正文摘录 >>
────────────────
跟着官方文档学DGL框架第三天——关于图的二三事

本文链接：https://blog.csdn.net/beilizhang/article/details/108507584

本文详细介绍DGLGraph图的创建、操作与特征管理，包括从外部数据源构建图、在GPU上运行图以及处理异构图的方法。涵盖边与节点特征的添加、访问和转换，以及图的保存与加载。

摘要生成于 C知道，由 DeepSeek-R1 满血版支持，前往体验 >

主要参考：https://docs.dgl.ai/guide/graph-graphs-nodes-edges.html

创建DGLGraph图

之前讲了用dgl.DGLGraph()创建图的几种方式。这里提到用dgl.graph()也可以创建DGLGraph图。

与dgl.DGLGraph((u,v))类似，dgl.graph((u,v))中，u和v分别为头节点列表和尾节点列表，列表对应位置的元素确定一条边。

# edges 0->1, 0->2, 0->3, 1->3
u, v = th.tensor([0, 0, 0, 1]), th.tensor([1, 2, 3, 3])
g = dgl.graph((u, v))
────────────────
条目摘录 >>

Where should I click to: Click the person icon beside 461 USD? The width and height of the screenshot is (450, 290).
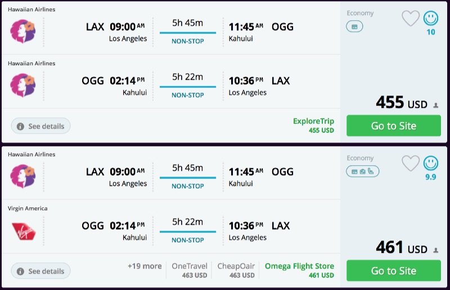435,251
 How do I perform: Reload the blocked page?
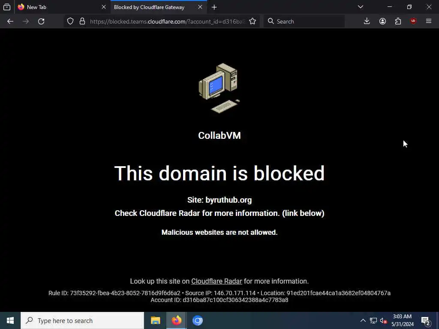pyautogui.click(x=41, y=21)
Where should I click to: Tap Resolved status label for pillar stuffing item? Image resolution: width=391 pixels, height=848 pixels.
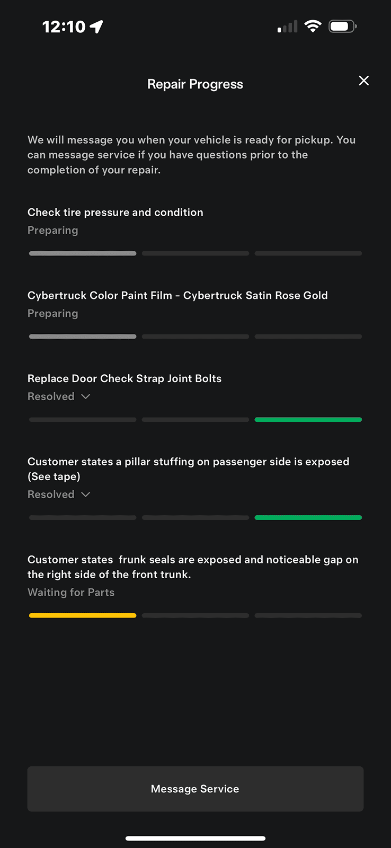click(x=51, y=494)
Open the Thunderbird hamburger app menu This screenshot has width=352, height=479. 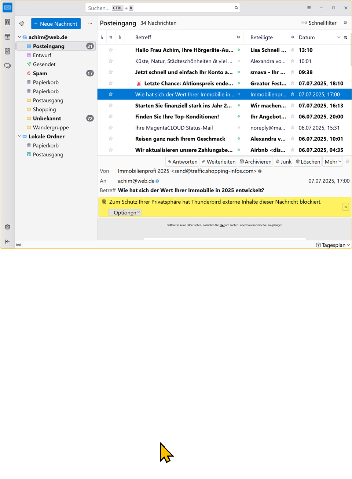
────────────────
任务列表 >>
1 > 把条目摘录里的全部非空行整理成一张 Markdown 表格，列名用"序号"和"条目"，每行填行号和该行文字，图片不要放进表格。
2 > 接续介绍 DGL 创建图的那篇正文，从它停下的地方往下写。
正文与条目是两份各自独立的材料。

参考答案 >>
1 >
| 序号 | 条目 |
|---|---|
| 1 | Where should I click to: Click the person icon beside 461 USD? The width and height of the screenshot is (450, 290). |
| 2 | 435,251 |
| 3 |  How do I perform: Reload the blocked page? |
| 4 | pyautogui.click(x=41, y=21) |
| 5 | Where should I click to: Tap Resolved status label for pillar stuffing item? Image resolution: width=391 pixels, height=848 pixels. |
| 6 | click(x=51, y=494) |
| 7 | Open the Thunderbird hamburger app menu This screenshot has width=352, height=479.  |

2 >
print(g) # number of nodes are inferred from the max node IDs in the given edges

输出节点IDs

# Node IDs
print(g.nodes())

输出边，与创建时一样，按照头节点列表和尾节点列表形式。

# Edge end nodes
print(g.edges())

输出边的详细信息，除了头节点列表和尾节点列表，还有边的IDs。

# Edge end nodes and edge IDs
print(g.edges(form='all'))

如果有孤立节点，需要在创建边时显示设置节点数量

# If the node with the largest ID is isolated (meaning no edges),
# then one needs to explicitly set the number of nodes
g = dgl.graph((u, v), num_nodes=8)

也可以将单向图转化为双向图

bg = dgl.to_bidirected(g)
bg.edges()

IDs的存储位数

DGL可以选择32-bit或64-bit整型来存储节点和边的IDs。如果一个图的节点数或边数少于 $2^{31}-1$ 个，则使用32-bit整型以节省内存。
DGL默认使用64-bit整型，可以在创建时手动设置，也可以通过long()，int()修改。

g32 = dgl.graph(edges, idtype=th.int32)  # create a int32 graph
print(g32.idtype)

g64_2 = g32.long()  # convert to int64
print(g64_2.idtype)

g32_2 = g64.int()  # convert to int32
print(g32_2.idtype)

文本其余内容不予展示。